Reproduce the text of the following entries word for word, leaving out the pictures.

** Begin Record set **

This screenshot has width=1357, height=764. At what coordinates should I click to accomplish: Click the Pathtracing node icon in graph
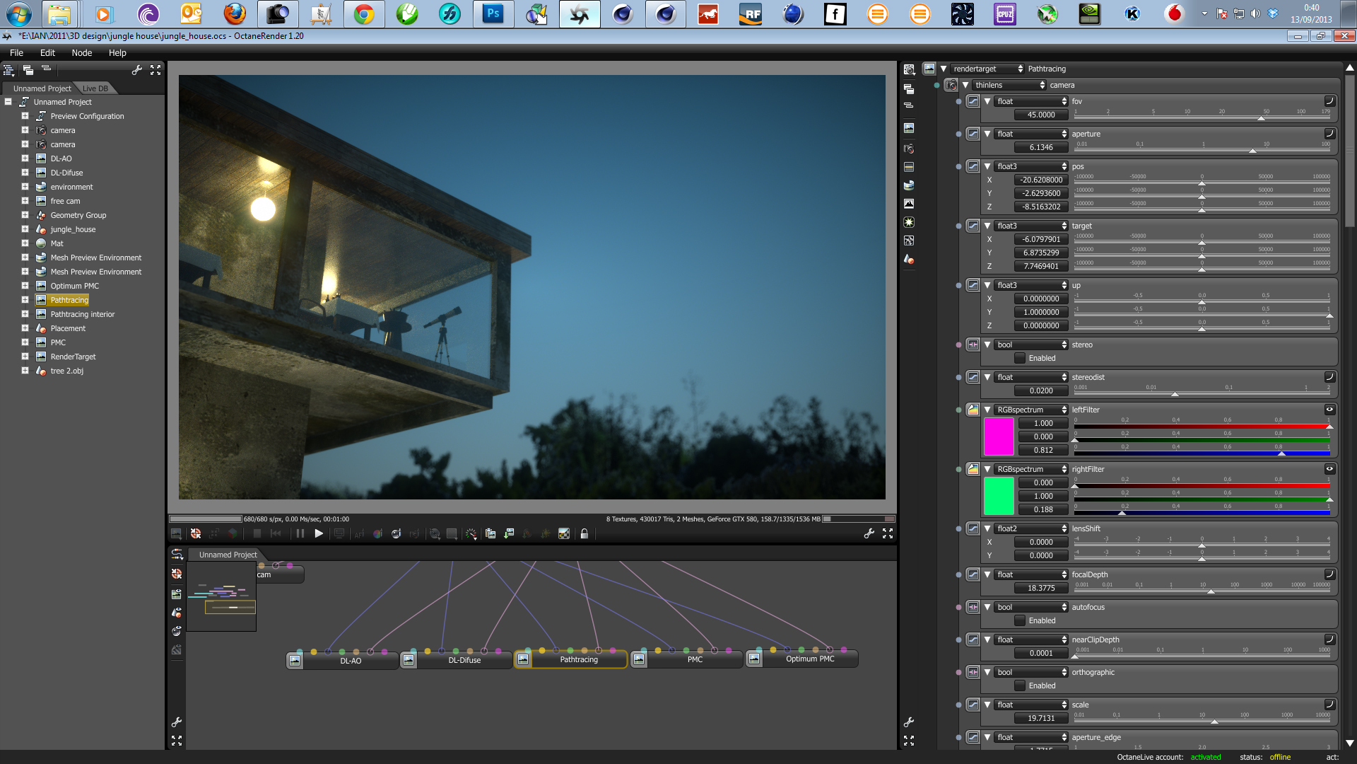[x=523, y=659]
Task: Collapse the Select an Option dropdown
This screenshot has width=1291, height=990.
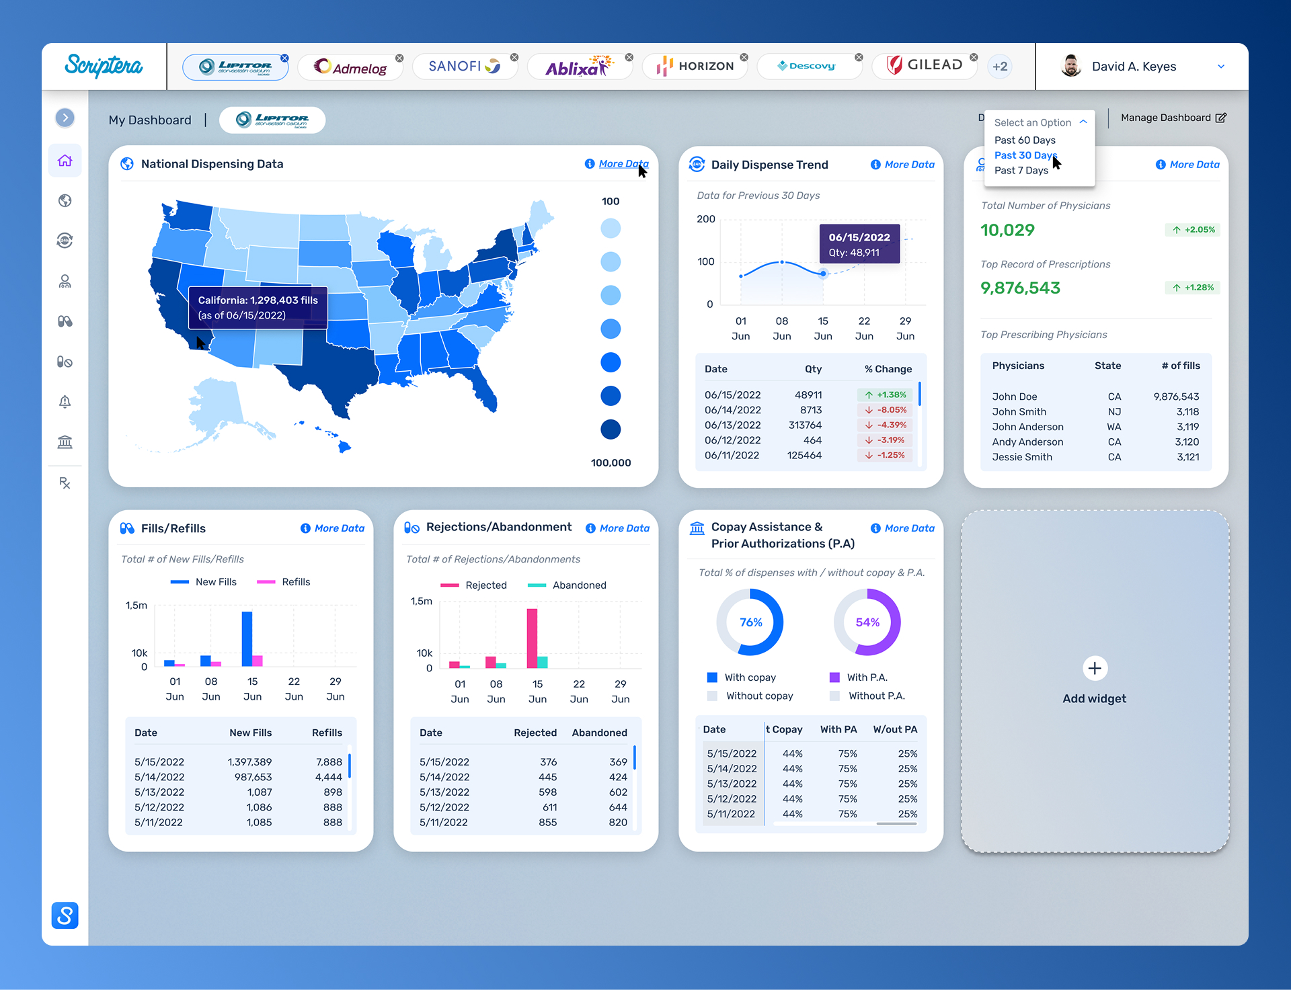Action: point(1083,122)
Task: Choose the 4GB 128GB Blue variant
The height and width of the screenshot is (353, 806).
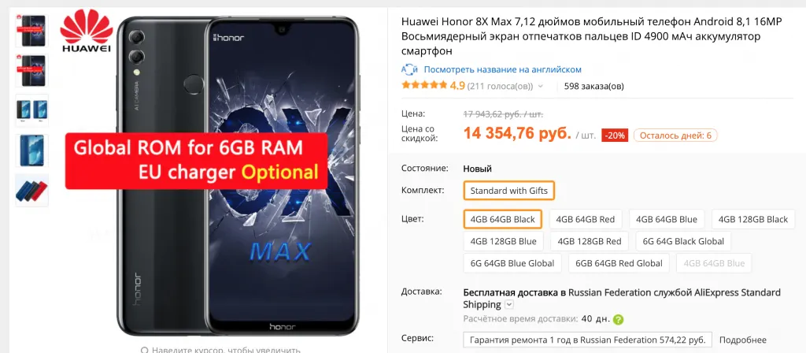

** End Record set **

■ The answer ■
This screenshot has width=1357, height=764. At what coordinates should I click to accomplish: Click the Pathtracing node icon in graph
[x=523, y=659]
Task: Collapse the Select an Option dropdown
This screenshot has width=1291, height=990.
Action: point(1083,122)
Task: Choose the 4GB 128GB Blue variant
The height and width of the screenshot is (353, 806).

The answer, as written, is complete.